Exercise directions: Set down, word for word, the part of the Krimml Falls text below that starts with "I’d grabbed a" and goes on through "little extra driving.".

Provided text:
·····

The Krimml Falls
There’s an undeniable draw to water that we feel as humans; perhaps an evolutionary trigger that tells us water means life, or maybe we’re just drawn to the tranquility or power.
The Krimml Falls definitely fall into the latter category; the majesty and enormity of this, the biggest waterfall in Europe is undeniable. Even as you approach the foot of the falls, long before you can see them, you can hear and feel the water.
2007 saw my first visit both to Austria and the Krimml Falls (follow the link to the official site).
I’d grabbed a last minute deal to the Tyrol region of Austria, somewhere I’d never been before but to where I’ve returned many times since.
I found myself in a small, friendly and family run guest house on the outskirts of a town called Seefeld, which is east of Innsbruck and turns out to be a fantastic staging area for visiting not just the Tyrol region, but also getting to Salzburg or even out of Austria to Munich, Lichtenstein or Zurich of you don’t mind a little extra driving.
A local tour operator was offering a number of day trips and excursions and I was informed that there was a walking trail following the path of the falls so this seemed like a good way to spend a day with my camera in hand… and wow was I not disappointed.
Here’s a few facts about Krimml to whet your appetite…
The falls are the biggest in Europe and fifth largest in the world with a total drop of 380m (~1250ft)
Krimml attracts around 400,000 tourists a year, making it one of Austria's top attractions
An average of 5.3m3 of water (5300 litres) per second plummets over the falls. That’s enough to fill 18 standard size bathtubs every second!
The Krimml Ache river is the source of the falls, flowing around 20km through the alpine scenery of the Krimml Ache Valley before reaching the falls
The falls are in the Hohe Tauern National Park, the largest nature park in the Alps
Researchers from the Paracelsus Private Medical University in Salzburg have found that the spray or mist from the Krimml Waterfalls has a cleansing effect on the lungs
Along the walking route are various vantage points which give fantastic views over the surrounding countryside, making for ideal rest or water stops, which you’ll probably want to take advantage of; especially on the way up, which can get quite steep in places.

·····

Material shown:

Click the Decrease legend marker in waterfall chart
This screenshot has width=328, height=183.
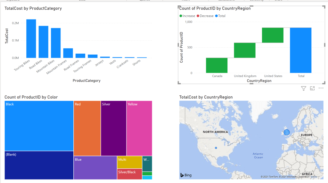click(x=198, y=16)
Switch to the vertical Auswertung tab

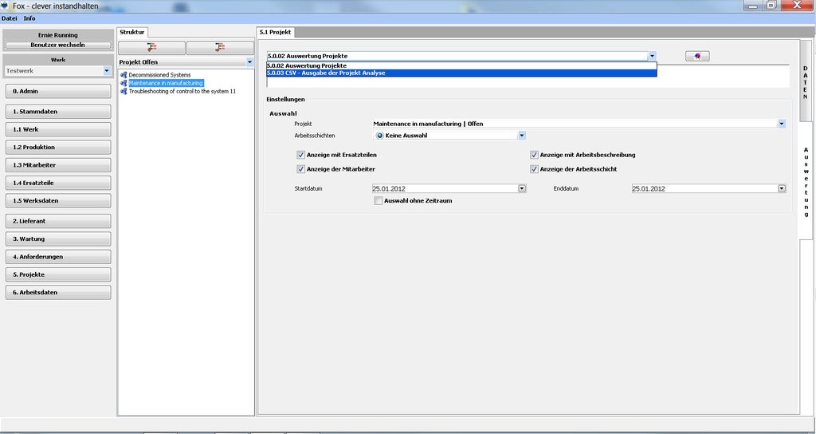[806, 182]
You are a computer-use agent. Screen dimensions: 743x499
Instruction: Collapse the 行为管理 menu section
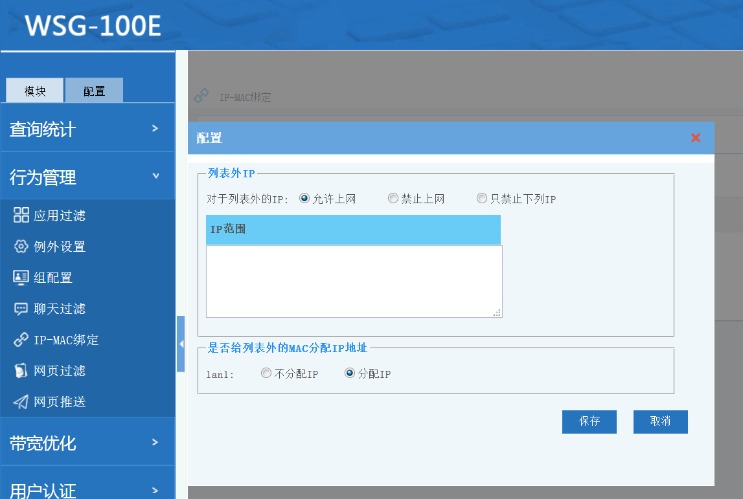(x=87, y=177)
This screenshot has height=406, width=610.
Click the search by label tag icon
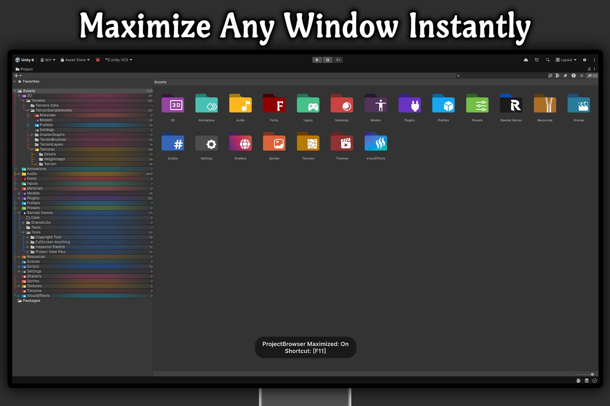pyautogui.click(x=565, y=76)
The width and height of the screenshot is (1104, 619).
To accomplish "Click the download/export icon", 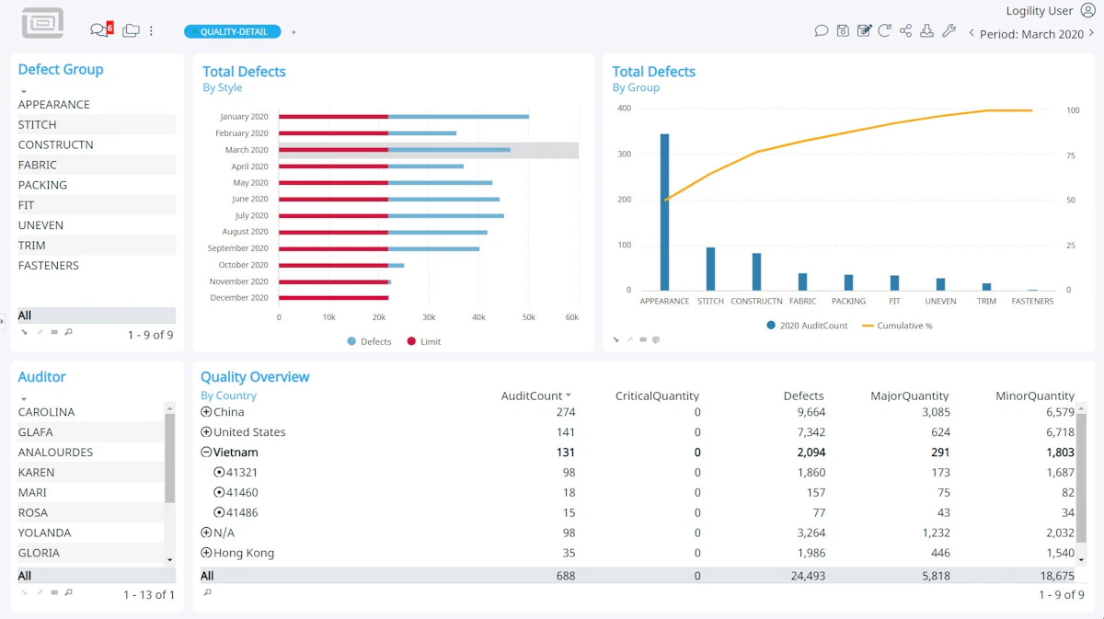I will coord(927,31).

·····

Output of the task:
I’d grabbed a last minute deal to the Tyrol region of Austria, somewhere I’d never been before but to where I’ve returned many times since.
I found myself in a small, friendly and family run guest house on the outskirts of a town called Seefeld, which is east of Innsbruck and turns out to be a fantastic staging area for visiting not just the Tyrol region, but also getting to Salzburg or even out of Austria to Munich, Lichtenstein or Zurich of you don’t mind a little extra driving.